Domestic Abuse Data Breach – Could I Make A Compensation Claim?

A domestic abuse data breach could involve the release of personal information, some of which could be sensitive, into the public domain. As such, the data breach could put the safety of a domestic abuse victim at risk. For example, it could lead to an abuser using the information to locate the person. This guide will explore when a claim could be made following a breach of personal information that led to financial loss or psychological harm.

Domestic abuse data breach claims guide

Domestic abuse data breach claims guide

If a failure to comply with data protection laws caused a personal data breach, it could result in you suffering emotional distress and other psychological injuries such as post-traumatic stress disorder (PTSD).

Also, the personal data breach could lead to financial losses. For example, if your home address was revealed in the breach you may have needed to move house for your safety. The impact of the breach on your life will be considered when calculating how much compensation you could be awarded should your claim succeed. We will explore this further throughout our guide.
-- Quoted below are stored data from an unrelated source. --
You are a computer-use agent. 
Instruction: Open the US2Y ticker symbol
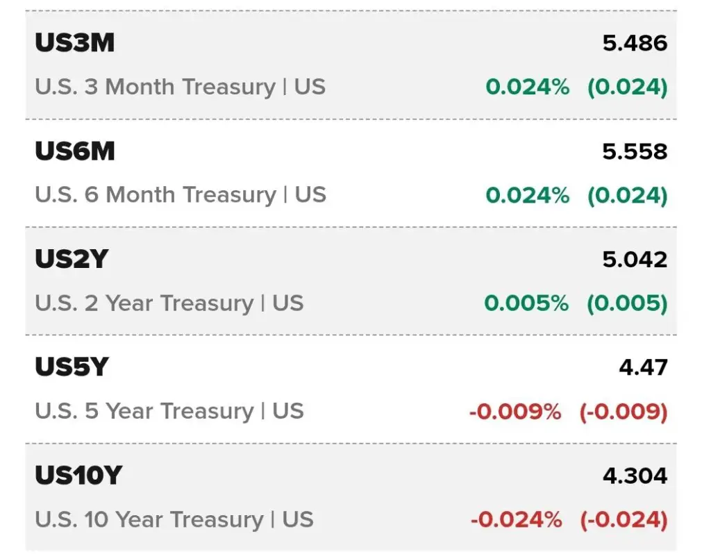pos(72,259)
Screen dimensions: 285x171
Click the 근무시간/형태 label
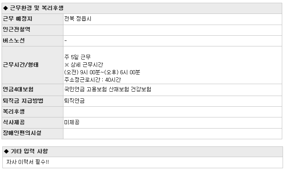click(21, 65)
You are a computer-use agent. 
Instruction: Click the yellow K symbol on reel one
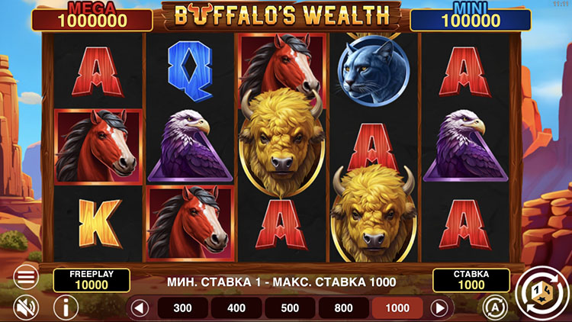[x=99, y=224]
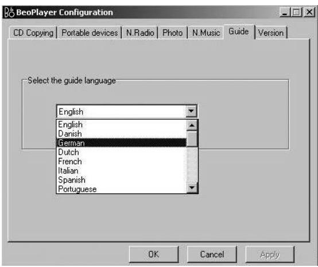Screen dimensions: 318x267
Task: Select Danish from the language list
Action: point(121,134)
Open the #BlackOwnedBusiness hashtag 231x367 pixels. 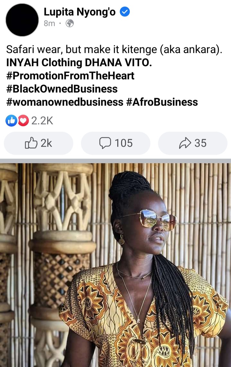coord(62,89)
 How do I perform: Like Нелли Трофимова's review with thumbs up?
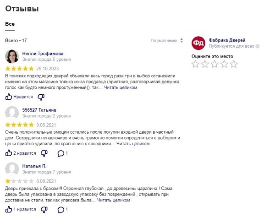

Additionally, we will explore the protection afforded to the personal information of a domestic abuse victim as per data protection law and domestic violence legislation.

Please get in touch with our team to see if you could be eligible to claim compensation. If our advisors find that your claim could be valid, they could connect you with one of our data protection solicitors to work on your claim. Alternatively, they can give you free legal advice regarding your potential claim.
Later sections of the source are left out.